The November 5, 2010 election brought about some changes in the federal government, with the Republican party earning the majority of seats needed to take over the House of Representatives. Healthcare reform has been a major bone of contention between Democrats and Republicans since Barack Obama was elected U.S. President in 2008, and the GOP-controlled House now has the power to block some major reform proposals. The fact that Republicans failed to earn the majority needed to take control of the Senate, however, should make for some interesting political discourse over the next several months as both sides fight to secure their stance in the heated healthcare debate.
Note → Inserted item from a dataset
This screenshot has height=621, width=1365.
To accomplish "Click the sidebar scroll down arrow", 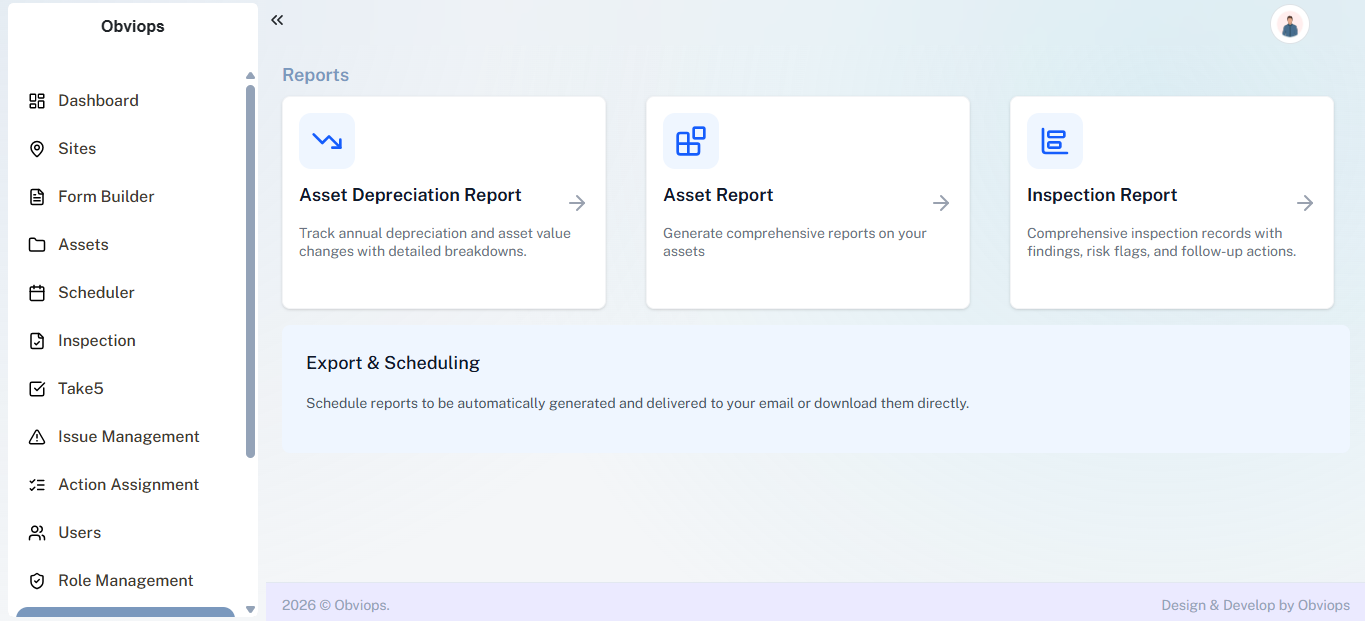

Nursing homes, which have benefited from Democratic-led enhanced Medicaid funding for states, have expressed particular concern over the shake-up. Kaiser Health News reports on several credible news outlets who have covered the issue, including The Hill, McKnight’s Long-Term Care News, and Modern Healthcare. According to The Hill, nursing homes and assisted living facilities rely on Medicaid payments for approximately two-thirds of resident funding, and a return to the standard federal rate could prove devastating financially.
If Medicaid spending is cut, the CLASS Act is one component of reform that could help fill in the gaps. However, few employers have signed up to participate in the program thus far. Further, some Republican leaders are moving to repeal the CLASS Act out of fear that it, too, will incur additional government spending if employee contributions aren’t sufficient to cover costs.
According to Bruce Yarwood, President and CEO of the American Health Care Association (AHCA), long-term care was an issue that hasn’t received the necessary attention so far in the ongoing healthcare reform debate. He says the AHCA has reached out to the Centers for Medicare and Medicaid Services (CMS) and the Brookings Institution to create pilot programs that would revamp the current payment system: Instead of issuing payments based on the type of residential care setting, payments would be made based on each patient’s individual condition and needs.
Yarwood says that if enhanced Medicaid payments are on the table next year, the AHCA will continue to fight in favor of an extension.